[Aim of the task]: Print exactly the lines from the one that contains "The height and" through the last line of the material, both included, and leave out all pictures.

---+---

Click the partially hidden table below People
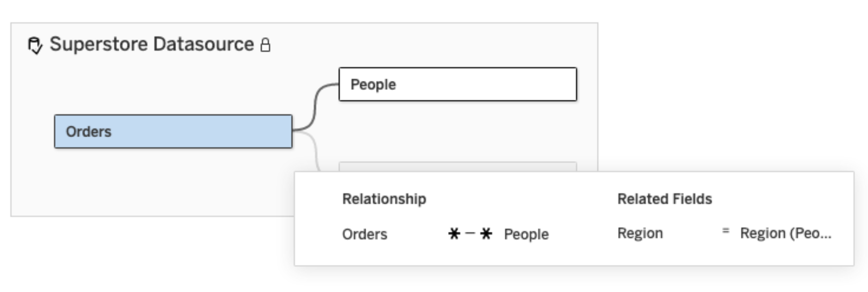[457, 167]
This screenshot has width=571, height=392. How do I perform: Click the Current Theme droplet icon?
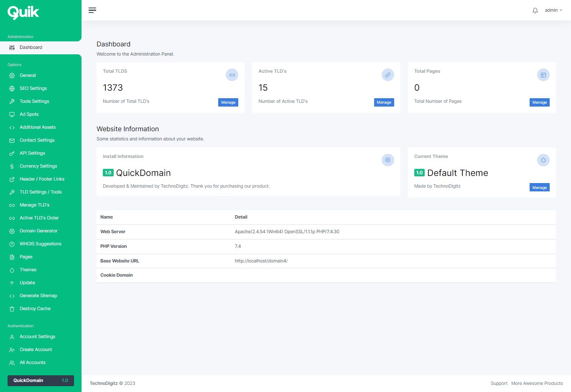pyautogui.click(x=543, y=160)
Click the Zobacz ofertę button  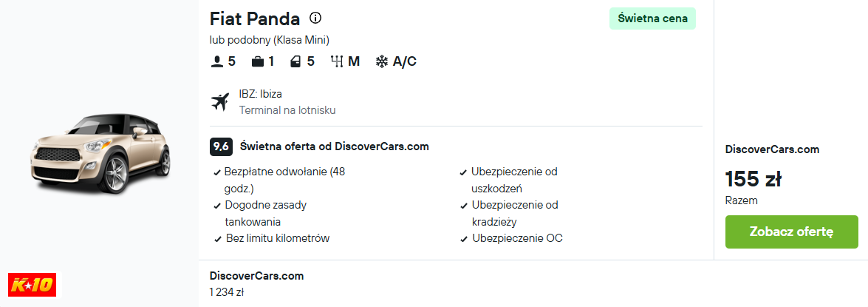[792, 232]
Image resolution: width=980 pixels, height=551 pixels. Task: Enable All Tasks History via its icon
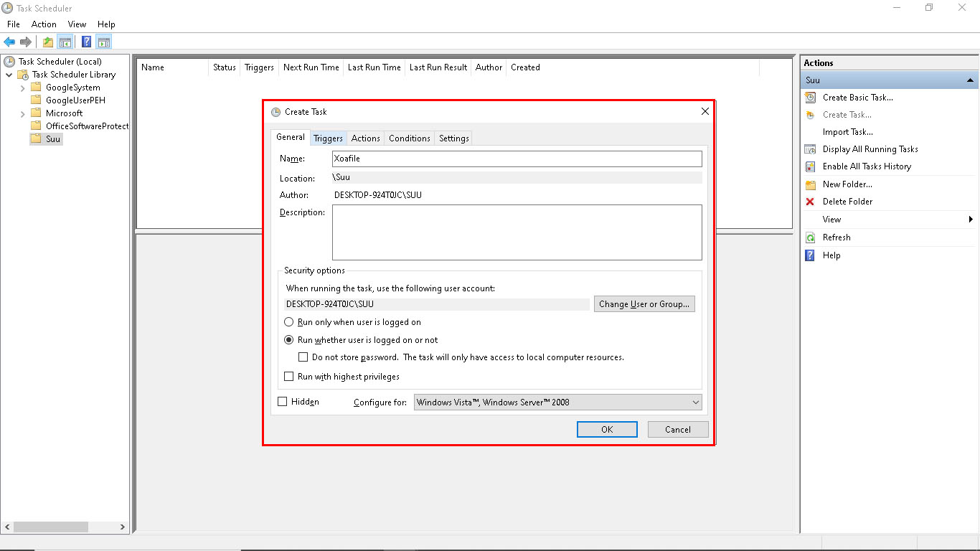pyautogui.click(x=810, y=166)
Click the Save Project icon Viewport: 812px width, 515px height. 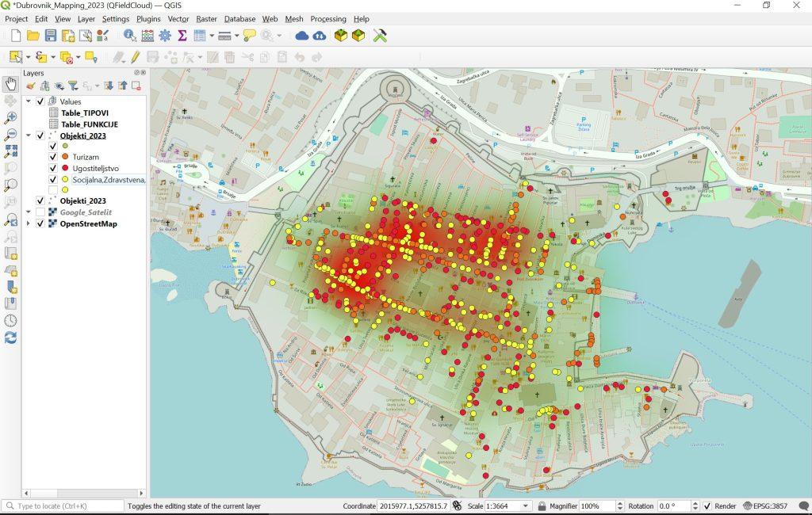[x=51, y=36]
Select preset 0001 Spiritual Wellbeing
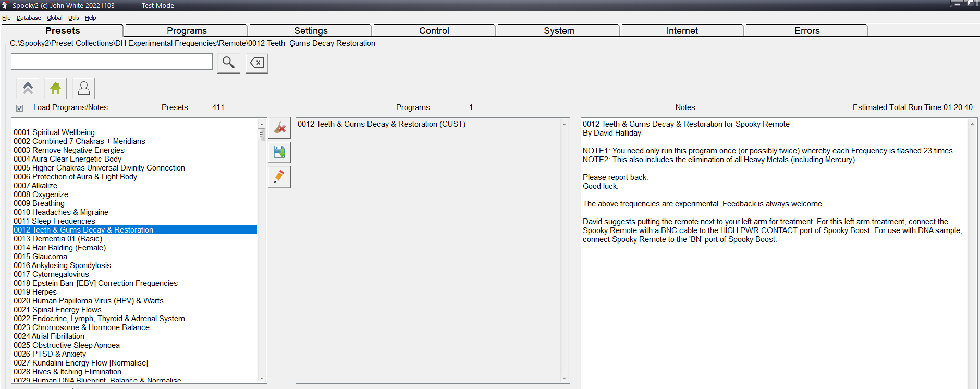This screenshot has width=980, height=389. click(x=54, y=132)
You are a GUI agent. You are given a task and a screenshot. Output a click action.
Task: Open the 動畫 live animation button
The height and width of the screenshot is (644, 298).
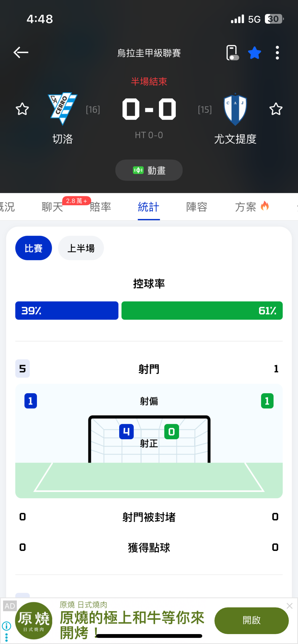point(149,170)
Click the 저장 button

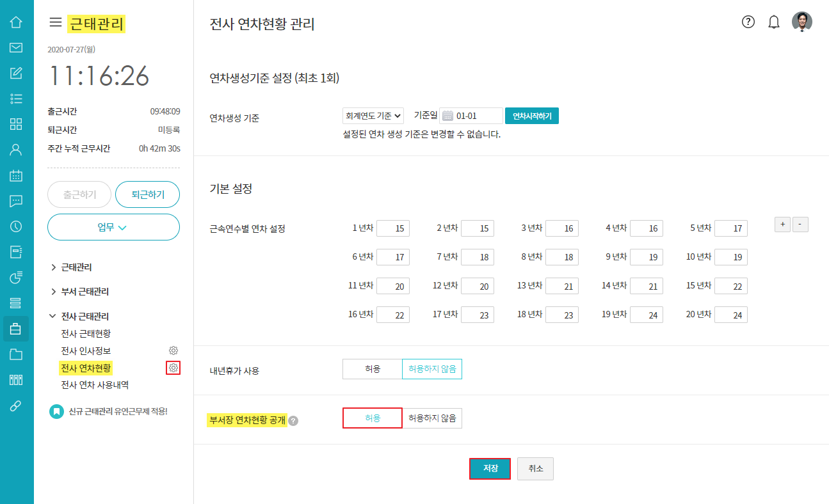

---+---

[Exercise solution]:
The height and width of the screenshot is (644, 298).
point(149,170)
Click the 저장 button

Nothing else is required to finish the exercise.